Que, para ela, é apenas o alívio de saber-se dedicada a uma actividade adequada. É totalmente desprovida de vaidade, a Catarina. Não faz marketing pessoal, desconhece o networking, não tem sequer um Facebook. O direito a traduzir o livro seguinte é tudo quanto a inquieta.
Felizmente, o obscuro, solitário, perseverante, qualificadíssimo e desastrosamente pago trabalho do tradutor também tem prémios anuais. Ao menos uma vez no calendário: ninguém mata o mensageiro nem faz confusão entre traduzir literatura e falar línguas com a desenvoltura de um cantor rap.
De resto, nunca me esqueço de que foi ela, a Catarina, quem tomou a decisão final sobre a nossa mudança para aqui. Transformou tudo para nós. Para ambos - até profissionalmente, como se vê.
Não é só desprovida de vaidade, a Catarina: é infinitamente mais inteligente do que eu. Juntos, os meus defeitos e as virtudes dela fariam uma pessoa indomável. Todos devíamos casar com mulheres mais inteligentes do que nós.
Quinta-feira, 10 de Novembro
Quase não chegou a haver castanhas na Terra Chã, mas nos Biscoitos foram abundantes. Os araçaleiros, esses, estão carregados em toda a ilha. E nós passeamo-nos por ela, eu e o Fernando, na recta final do trabalho extra que ele ficou a fazer.
Durante uma semana, percorremos o asfalto e a bagacina. Olhámos a terra e o mar. Descobrimos a espetada de filet mignon do Caneta, reparámos como na venda do Américo continua a ver-se os documentários do Odisseia, em vez dos canais da faca na liga, e detivemo-nos a contemplar os mantos de erva-do-capitão - a que também se dá o nome de tapete-inglês, ou confeitos, como diz a minha mãe - que progrediam pelos cerrados no seu cor-de-rosa exultante, como se todos os anos estivessem mais perto de engolir a terra.
Não deixámos de falar com as pessoas. Entrevistámos velhos e novos, urbanos e rurais, artistas, burocratas, intelectuais, analfabetos. E em todos eles o Fernando encontrou a mesma amabilidade e a mesma profundidade que eu venho encontrando desde que cheguei, e com cuja evidência ainda não perdi a capacidade de maravilhar-me.
Agora percorremos aquela a que eu e a Catarina demos o nome de Estrada do Paraíso.
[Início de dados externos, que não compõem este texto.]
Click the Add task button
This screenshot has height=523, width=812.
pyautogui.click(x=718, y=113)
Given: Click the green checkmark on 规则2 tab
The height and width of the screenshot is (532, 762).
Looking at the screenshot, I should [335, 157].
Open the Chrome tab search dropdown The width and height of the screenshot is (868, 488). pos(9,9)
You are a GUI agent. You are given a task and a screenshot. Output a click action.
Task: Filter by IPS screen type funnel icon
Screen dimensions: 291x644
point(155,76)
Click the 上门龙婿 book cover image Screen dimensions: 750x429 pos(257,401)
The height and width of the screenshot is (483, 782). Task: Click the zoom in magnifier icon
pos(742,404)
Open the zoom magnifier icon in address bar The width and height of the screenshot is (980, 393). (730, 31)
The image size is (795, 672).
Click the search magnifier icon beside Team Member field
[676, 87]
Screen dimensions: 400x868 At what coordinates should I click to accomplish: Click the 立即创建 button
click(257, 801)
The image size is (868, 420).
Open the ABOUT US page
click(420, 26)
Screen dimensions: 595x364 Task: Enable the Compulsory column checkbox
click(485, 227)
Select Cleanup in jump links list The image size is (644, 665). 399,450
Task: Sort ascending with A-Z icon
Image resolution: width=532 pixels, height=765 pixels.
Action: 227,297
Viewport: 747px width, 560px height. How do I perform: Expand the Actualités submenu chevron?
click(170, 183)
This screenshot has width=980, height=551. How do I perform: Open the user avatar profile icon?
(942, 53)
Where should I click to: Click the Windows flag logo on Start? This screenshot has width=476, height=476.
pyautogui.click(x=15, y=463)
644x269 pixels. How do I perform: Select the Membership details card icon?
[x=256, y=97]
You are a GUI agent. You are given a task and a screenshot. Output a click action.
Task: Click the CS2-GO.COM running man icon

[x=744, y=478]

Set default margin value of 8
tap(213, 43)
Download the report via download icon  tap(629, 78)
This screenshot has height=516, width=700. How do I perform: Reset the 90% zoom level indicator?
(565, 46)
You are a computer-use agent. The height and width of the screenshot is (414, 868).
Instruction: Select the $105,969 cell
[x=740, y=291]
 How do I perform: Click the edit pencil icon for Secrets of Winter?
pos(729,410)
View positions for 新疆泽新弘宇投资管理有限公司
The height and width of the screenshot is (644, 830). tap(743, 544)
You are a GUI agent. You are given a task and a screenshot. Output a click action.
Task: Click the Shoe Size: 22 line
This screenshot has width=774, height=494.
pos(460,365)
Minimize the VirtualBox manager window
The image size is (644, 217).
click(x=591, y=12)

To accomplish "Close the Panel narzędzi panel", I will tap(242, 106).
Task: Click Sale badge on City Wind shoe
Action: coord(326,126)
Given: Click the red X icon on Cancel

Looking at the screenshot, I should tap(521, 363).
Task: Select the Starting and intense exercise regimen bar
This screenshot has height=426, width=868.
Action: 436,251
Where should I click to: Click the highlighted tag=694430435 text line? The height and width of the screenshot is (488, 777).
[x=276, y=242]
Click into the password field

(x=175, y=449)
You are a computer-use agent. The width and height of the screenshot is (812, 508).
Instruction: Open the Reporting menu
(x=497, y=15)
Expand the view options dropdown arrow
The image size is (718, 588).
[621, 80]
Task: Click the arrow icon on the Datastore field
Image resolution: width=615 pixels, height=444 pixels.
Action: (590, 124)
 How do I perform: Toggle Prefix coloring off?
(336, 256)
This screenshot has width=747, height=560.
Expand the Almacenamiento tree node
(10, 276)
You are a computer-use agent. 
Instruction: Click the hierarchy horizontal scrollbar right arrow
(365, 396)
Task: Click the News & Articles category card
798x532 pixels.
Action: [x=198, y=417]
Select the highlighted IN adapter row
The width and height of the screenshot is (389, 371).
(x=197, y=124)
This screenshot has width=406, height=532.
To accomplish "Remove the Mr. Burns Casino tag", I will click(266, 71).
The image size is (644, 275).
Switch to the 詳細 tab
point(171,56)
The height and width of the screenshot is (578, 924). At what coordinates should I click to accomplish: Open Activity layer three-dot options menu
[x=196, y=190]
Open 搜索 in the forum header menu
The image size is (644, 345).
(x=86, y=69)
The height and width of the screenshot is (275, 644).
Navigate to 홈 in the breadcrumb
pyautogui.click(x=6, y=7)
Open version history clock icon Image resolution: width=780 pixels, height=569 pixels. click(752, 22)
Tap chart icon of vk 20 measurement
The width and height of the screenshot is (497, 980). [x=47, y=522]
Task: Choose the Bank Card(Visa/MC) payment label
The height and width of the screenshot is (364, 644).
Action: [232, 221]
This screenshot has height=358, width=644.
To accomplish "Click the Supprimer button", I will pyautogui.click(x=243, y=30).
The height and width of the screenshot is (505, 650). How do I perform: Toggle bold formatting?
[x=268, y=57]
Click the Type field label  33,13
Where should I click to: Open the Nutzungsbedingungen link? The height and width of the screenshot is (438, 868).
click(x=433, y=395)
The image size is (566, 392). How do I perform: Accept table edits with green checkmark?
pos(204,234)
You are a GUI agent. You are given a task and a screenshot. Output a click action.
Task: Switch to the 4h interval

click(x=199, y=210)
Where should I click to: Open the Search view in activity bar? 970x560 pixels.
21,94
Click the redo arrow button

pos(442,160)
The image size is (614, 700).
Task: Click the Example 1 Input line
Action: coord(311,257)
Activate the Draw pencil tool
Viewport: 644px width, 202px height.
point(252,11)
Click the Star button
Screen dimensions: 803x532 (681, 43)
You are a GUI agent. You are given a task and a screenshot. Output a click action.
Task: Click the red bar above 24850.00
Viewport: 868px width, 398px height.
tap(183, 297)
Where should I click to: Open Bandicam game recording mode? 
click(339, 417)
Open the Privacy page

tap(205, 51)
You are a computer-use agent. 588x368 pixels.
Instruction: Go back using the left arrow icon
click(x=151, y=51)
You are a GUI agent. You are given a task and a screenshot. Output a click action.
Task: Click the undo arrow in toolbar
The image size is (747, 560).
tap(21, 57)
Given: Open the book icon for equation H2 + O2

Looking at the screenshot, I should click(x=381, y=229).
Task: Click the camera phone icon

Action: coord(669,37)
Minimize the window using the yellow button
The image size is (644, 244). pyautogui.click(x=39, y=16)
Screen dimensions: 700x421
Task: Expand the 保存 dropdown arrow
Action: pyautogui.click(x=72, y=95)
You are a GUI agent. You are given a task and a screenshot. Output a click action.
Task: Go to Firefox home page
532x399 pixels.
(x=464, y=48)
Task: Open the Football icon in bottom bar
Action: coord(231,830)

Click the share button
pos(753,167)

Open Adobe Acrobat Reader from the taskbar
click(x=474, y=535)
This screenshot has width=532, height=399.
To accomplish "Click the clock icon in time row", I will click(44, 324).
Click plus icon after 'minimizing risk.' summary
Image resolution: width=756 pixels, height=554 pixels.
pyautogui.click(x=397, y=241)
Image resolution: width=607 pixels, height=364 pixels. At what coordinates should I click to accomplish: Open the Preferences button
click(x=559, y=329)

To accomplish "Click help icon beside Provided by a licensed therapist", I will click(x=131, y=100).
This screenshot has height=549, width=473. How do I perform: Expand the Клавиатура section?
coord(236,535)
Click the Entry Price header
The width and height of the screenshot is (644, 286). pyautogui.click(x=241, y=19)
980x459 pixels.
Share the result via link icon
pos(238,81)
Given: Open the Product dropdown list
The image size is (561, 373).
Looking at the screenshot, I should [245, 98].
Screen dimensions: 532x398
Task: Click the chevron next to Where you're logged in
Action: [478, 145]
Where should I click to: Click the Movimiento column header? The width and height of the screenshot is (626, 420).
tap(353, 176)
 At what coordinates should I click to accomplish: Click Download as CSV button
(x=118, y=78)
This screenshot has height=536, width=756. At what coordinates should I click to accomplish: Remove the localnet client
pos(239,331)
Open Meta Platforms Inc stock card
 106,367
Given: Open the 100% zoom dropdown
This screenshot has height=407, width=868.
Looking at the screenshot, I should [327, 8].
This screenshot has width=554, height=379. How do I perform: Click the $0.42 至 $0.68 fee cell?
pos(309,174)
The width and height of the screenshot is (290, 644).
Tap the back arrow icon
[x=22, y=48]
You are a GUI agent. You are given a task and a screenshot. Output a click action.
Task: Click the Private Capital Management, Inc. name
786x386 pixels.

Atrás de nós ficou o trilho da Rocha do Chambre, com os musgos e líquenes que atestam a saúde deste ecossistema, e, à medida que descemos por entre os pastos na direcção dos Biscoitos, vai-se apoderando de nós a certeza de que pararemos a comer umas lapas no Bar do Abismo.
Ele conta-me de como descobriu que, numa farmácia da ilha, ainda se vendem mezinhas de bruxo lado a lado com os medicamentos mais sofisticados. Eu tenho pena de que ele não coma aves, porque gostava de dar-lhe a provar as nossas empadas, a que nunca falta uma pitada de açúcar.
As empadas desta ilha misturam o doce e o salgado, como as farmácias misturam a ciência e a crendice, as festas o sagrado e o profano e o povo a simplicidade e a espessura. Nesta ilha, até os mais inexoráveis infestantes, como o tapete-inglês, podem ser encantadores.
É fácil de mais ser escritor num lugar assim, e já não há nada que eu possa fazer para impedir que o Fernando o perceba.